As you may have heard, there’s a pretty significant debate going on at the state capitol this week with regards to public school employee health insurance rates. Teachers and other public school employees will see a significant increase in their plan premiums for 2014, while state employees, who have always enjoyed significantly lower rates, will not see such an increase. Let’s take a look at why.
To summarize, the State of Arkansas provides a self-insured health insurance plan, the ARBenefits Plan, for two separately funded groups: state employees and public school employees. A self-insured, or self-funded plan, such as ARBenefits, is one in which the employer (the State maintained Plan in this case) pays the full cost of the claims, as opposed to a fully-insured plan, where the employer pays a premium to an insurance carrier, which in turn assumes the financial responsibility for claims. The rates paid into the ARBenefits Plan by employees, school districts, and the State are pooled for the two separate groups respectively (state employees and public school employees) and are used to directly cover the costs of claims as they arise. An increase in the number of employees who enroll in the plan creates a bigger risk pool, which lowers rates, and vice versa.
The main reason for the rate differential between state employees and public school employees is the level of employer contribution. The State contributes $410 per month per budgeted position for each state agency. Regardless of how many actual employees the state agency has at any given time, and regardless of how many of those employees actually enroll in the plan, the state contributes the same amount. For example, if a state agency has 200 budgeted positions (number of positions allowed by the legislature’s appropriations), 180 employees, and 100 employees enrolled in the plan, the State contributes $82,000 (200 x 410) per month to the state employee group plan for that particular state agency. The number of employees enrolled doesn’t matter. A school district, on the other hand, is only required by law to contribute $150 (beginning January 1, 2014; the current requirement is only $131) per enrolled employee per month. So for example, if a school district has 200 employees (budgeted positions do not apply to school districts), and only 100 of those employees are enrolled in the plan, that particular school district only contributes $15,000 per month to the public employee group plan. This results in a large discrepancy in the amount of money available to the each plan through employer contributions, and the cost is passed on to public school employees. Only about 65% of public school employees are currently enrolled in the plan, which exacerbates the difference in employer contributions. Furthermore, with rate increases looming, in addition to the availability of other health insurance options through the health insurance exchange that opens for enrollment next month, public school employee enrollment will likely drop, and rates will continue to increase. The State also contributes $50 million in general revenue to the public school employee group plan to help offset some of the costs, but it’s not enough. I also want to note that school districts are allowed to contribute more than the required minimum per enrolled employee as an added benefit to their employees. Approximately half of the school districts in the state do contribute more. Some school districts currently cover most or all of the premiums for their employees.
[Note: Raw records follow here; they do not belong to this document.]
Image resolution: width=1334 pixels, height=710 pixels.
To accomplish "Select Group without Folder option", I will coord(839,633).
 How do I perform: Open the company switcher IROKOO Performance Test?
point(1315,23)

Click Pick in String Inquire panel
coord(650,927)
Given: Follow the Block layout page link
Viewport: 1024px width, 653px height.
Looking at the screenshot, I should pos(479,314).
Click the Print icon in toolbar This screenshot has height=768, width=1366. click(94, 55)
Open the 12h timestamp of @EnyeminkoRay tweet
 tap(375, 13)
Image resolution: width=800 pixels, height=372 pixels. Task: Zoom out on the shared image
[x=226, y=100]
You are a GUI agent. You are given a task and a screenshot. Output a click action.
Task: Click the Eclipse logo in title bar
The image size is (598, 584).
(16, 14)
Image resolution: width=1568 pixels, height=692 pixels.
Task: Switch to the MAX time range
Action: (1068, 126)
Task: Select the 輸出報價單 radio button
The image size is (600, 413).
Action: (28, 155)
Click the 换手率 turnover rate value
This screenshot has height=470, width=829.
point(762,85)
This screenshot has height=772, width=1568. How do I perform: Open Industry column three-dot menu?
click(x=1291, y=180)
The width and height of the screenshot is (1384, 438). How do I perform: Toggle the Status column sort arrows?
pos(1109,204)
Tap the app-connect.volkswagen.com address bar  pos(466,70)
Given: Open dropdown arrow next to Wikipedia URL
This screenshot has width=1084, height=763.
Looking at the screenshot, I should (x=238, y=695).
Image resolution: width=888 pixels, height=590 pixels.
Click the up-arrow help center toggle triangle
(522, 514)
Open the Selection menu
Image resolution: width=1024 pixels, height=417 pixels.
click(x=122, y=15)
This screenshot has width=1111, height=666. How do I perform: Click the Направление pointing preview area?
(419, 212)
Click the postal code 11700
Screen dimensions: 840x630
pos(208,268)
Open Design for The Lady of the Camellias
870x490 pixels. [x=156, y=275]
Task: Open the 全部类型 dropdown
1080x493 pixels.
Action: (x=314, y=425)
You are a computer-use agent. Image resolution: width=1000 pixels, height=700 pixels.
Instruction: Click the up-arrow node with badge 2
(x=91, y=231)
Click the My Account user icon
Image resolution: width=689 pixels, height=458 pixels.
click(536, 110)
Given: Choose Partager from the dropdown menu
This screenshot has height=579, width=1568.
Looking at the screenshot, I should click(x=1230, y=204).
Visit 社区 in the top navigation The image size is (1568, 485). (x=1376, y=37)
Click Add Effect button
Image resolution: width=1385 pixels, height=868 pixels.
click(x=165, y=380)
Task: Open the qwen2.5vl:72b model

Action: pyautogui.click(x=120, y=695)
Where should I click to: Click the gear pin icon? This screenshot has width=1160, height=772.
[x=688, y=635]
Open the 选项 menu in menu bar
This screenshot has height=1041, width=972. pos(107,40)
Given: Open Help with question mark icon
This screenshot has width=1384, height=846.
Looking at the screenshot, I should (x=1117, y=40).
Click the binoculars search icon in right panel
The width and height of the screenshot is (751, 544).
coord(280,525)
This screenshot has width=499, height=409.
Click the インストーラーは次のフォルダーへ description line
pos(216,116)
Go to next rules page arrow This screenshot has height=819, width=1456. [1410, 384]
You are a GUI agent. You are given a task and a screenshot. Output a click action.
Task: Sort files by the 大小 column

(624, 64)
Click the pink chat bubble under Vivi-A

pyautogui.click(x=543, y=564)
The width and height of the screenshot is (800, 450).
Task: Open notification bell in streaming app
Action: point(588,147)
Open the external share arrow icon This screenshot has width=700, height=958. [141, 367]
So why is this happening now? Well, there’s not just one answer to that. The gap between the employer contribution and the cost to insure an employee due to the rising costs of health care has widened significantly in recent years, and the employee is responsible for the difference. To make matters worse, there were four catastrophic claims made within the public school employee group plan in 2012, totally approximately $10 million, which essentially wiped out any reserves available to the plan.
The General Assembly is now in a tough position, and there’s no easy answer. Approximately $60 million in additional contribution from the State would be required to keep the rates at their 2013 level, but even if $60 million were available (and I’m sure it’s not), this wouldn’t solve the underlying problem of employer contribution. Most teachers weren’t happy with the 2013 rates either, as they were still significantly higher than those of state employees. If school districts can’t contribute more financially (and they’ll say they can’t), then it’s up to the General Assembly to find a way to better fund the public school employee plan, but this won’t come cheap. The state budget is tight, so any increase will likely come from either tax increases or cuts in other state services.
I seem to remember that in the Clinton admin. teachers received pretty good pay raises that public employees did not receive. During this time the Teacher’s Union was asked if the teachers wanted this or a part of it to go toward the employer contribution on health insurance. The response was no give it in the pay check as part of the teachers were covered under their spouse. Maybe it should have been used to increase the employer contribution.
You’re talking about twenty years ago. Do you really think that would have made a difference in today’s premiums?
A larger employer contribution towards the teacher’s cost of health insurance for twenty years amounts to a lot of money. Also the contribution is not taxed, unlike the larger raise. It was a short sighted decision. “today’s premiums” are still reduced by today’s employer contribution.
You can’t tell me these rates are in line with the fact that there are more than 40,000 public education employees. It’s a ripoff, period. The time has come (long past, really) to dump this antiquated method of school insurance and use the power of the employment numbers to truly shift down the costs. At least, the board that was in place isn’t in place any longer (er, unless the Gov puts them back in place again, which he is allowed to do).
Why are the two groups (teachers and state employees) just not combined? Wouldn’t that level the rates for all the state employees?